En réalité, c’est grâce à moi que tout est arrivé…

Magali Somers Maus

Passionné de numismatique depuis plusieurs années, papa avait rassemblé une honorable collection de pièces de monnaie. Soucieux de subvenir aux besoins de sa famille, il décida de revendre toutes ces pièces pour gagner un peu d’argent. Au fil de ses ventes, il accumula quelques bénéfices, grâce auxquels il choisit d’acheter d’autres pièces. Qu’il revendit à nouveau ! Et c’est ainsi que, enchaînant les achats et les reventes, il put progressivement acheter un objet d’un peu plus de valeur, puis un petit meuble, et ensuite un plus gros, et ainsi de suite. Au fil des ans, son inventaire d’antiquités pris petit à petit de l’ampleur. Un résultat dû à son talent et sa passion, mais également à la rencontre de personnes dont l’expérience et l’érudition furent déterminantes dans son apprentissage. Des personnes qui devinrent de réels mentors, qui l’ont influencé, aidé et éveillé à ce qu’était ce magnifique métier. Voilà comment, de fil en aiguille, mon père est devenu antiquaire.

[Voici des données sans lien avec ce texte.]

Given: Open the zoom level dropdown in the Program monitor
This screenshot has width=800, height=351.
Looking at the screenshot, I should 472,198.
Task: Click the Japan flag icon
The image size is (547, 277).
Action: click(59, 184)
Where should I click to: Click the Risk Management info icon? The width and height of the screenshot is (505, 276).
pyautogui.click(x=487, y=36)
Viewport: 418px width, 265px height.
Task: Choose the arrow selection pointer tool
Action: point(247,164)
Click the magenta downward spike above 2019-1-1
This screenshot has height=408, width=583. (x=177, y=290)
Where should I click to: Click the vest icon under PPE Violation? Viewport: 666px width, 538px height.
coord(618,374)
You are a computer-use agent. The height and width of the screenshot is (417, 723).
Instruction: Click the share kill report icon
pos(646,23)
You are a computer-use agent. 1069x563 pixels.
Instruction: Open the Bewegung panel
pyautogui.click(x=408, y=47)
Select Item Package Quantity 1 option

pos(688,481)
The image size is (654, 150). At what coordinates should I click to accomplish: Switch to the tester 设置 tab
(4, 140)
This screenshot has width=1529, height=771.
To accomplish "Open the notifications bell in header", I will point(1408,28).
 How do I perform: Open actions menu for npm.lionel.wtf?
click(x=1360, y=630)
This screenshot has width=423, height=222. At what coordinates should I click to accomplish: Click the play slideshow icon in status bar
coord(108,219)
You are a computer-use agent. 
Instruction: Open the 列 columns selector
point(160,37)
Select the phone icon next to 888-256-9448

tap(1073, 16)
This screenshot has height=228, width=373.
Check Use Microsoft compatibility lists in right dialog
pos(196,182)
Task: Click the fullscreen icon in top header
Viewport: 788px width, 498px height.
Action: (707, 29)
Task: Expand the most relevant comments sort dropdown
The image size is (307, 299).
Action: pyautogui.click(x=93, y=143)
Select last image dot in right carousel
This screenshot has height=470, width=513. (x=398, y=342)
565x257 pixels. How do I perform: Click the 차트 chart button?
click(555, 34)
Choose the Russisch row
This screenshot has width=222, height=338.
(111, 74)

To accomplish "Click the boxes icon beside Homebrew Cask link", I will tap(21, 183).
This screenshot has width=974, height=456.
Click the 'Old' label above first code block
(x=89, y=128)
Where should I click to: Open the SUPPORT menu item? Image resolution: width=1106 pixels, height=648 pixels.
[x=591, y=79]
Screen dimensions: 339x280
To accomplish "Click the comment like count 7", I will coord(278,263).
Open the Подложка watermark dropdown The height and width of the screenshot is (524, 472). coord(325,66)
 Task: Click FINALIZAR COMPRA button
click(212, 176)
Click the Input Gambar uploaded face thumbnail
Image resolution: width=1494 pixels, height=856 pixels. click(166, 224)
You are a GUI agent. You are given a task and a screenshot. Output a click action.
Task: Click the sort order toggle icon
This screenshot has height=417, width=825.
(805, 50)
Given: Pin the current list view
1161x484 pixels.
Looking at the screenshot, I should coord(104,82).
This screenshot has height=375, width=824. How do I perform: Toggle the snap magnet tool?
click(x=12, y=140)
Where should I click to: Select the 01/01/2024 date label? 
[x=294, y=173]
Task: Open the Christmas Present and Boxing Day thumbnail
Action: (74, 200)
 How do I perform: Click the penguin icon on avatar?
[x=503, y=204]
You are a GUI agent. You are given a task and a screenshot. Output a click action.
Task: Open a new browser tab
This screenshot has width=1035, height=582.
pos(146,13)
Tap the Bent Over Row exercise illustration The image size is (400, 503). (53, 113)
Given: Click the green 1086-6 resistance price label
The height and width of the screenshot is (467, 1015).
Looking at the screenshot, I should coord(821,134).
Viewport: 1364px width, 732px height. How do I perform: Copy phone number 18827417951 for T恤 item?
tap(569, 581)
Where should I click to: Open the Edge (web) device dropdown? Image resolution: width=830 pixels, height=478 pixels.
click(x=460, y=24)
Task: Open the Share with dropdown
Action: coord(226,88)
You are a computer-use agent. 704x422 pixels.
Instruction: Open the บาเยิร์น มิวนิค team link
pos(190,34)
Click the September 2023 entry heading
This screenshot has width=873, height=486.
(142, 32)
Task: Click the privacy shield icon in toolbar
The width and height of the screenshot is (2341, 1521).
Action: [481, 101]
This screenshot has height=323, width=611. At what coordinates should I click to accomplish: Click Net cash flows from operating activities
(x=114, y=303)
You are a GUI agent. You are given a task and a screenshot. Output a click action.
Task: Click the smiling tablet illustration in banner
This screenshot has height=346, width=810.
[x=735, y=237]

C’est peut-être pour ça qu’il est si doué dans son métier: il l’a appris sur le terrain, écoutant les conseils de ses maîtres, qui lui ont transmis un savoir qu’aucune école n’aurait pu lui prodiguer. Ce qui ne l’a pas empêché de se tourner également vers les connaissances plus académiques, comme en témoigne cette énorme bibliothèque qu’il s’est constituée au fil des années et dont il connaît le moindre volume. J’ai toujours été impressionnée de voir comment mon père, quel que soit le sujet, pouvait plonger dans sa bibliothèque et en retirer aussitôt LE bouquin apportant toutes les réponses que nous cherchions.

Des souvenirs d’enfance

Magali Somers, en 1990

Chaque enfance comporte ses instants mémorables, mais je crois pouvoir dire qu’une fille d’antiquaire vit certaines aventures que peu de gens peuvent connaître.

Comme ce mercredi après-midi où, jeune adolescente, j’étais occupée à étudier dans ma chambre. J’entendis frapper à ma porte et m’empressai d’ouvrir. Apparurent mon père et un de ses clients.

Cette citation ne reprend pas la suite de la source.